In this section, analyze how these major conventions indicate the ways this genre supports the goals or demonstrates the values of the discourse community. What do you think the different (or lack of) sections, order of sections, or size of sections indicate about the discourse communities? What do the different stylistic features of the texts begin to indicate about the values, goals, or agenda of the discourse community? How do additional features of the article add to the writing, and why might they be included? What does the writing style or lexis indicate about the inclusivity of the discourse community? What does the bibliographic content – the citation style and/or reliance on older work – say about how this discourse community thinks about audience?

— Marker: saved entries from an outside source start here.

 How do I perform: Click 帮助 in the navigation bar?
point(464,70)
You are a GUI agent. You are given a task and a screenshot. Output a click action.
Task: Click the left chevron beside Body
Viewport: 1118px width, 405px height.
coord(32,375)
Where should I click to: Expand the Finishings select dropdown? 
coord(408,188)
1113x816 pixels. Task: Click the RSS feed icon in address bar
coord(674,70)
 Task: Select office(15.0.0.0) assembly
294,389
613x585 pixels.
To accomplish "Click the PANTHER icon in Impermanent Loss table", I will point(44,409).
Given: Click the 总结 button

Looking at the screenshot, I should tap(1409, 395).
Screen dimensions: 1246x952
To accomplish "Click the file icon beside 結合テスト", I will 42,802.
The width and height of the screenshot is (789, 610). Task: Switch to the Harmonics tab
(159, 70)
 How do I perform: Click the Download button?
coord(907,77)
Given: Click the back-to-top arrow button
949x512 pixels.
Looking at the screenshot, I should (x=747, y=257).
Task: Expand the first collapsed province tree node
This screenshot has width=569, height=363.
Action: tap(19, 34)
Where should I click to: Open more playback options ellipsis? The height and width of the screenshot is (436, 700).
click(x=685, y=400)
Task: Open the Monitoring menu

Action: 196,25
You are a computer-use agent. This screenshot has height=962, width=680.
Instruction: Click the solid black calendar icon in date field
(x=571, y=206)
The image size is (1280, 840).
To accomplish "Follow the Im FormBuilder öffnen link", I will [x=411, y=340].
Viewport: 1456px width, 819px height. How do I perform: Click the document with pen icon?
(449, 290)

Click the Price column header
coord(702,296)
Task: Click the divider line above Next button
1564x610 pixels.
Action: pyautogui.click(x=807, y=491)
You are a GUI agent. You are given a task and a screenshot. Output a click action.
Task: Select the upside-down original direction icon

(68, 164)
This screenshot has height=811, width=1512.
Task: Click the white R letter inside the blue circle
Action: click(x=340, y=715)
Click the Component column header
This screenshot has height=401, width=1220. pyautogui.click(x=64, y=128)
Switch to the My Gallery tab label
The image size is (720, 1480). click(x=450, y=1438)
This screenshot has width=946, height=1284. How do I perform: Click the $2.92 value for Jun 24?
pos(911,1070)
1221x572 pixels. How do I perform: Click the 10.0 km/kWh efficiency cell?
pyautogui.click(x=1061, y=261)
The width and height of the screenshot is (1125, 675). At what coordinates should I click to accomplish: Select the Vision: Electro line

In this section, using what you have learned, offer a “critique” of the genre of the scholarly article and/or how your specific discourse community uses this genre. Consider James Gee’s article, “Literacy, Discourse, and Linguistics.” What kind of “valuing” is emphasized in the genre’s patterns (i.e. how the sections are organized)? What content in each section is considered important (versus what is ignored)? Do the assumptions that the genre reflects emphasize a certain way of doing things (i.e., if we don’t understand/appreciate a certain stylistic feature, does this mark us as a “pretender”)? Who is represented in this genre, and who is excluded (i.e. who is marked as a “non-member” by not understanding certain vocabulary)? What does the audience have to know or believe to understand or appreciate this genre (i.e. does the reliance on older work necessitate the reader master a “secondary discourse”)? Overall, in what ways does your genre succeed the most? In what ways does it fail? How might you make it better?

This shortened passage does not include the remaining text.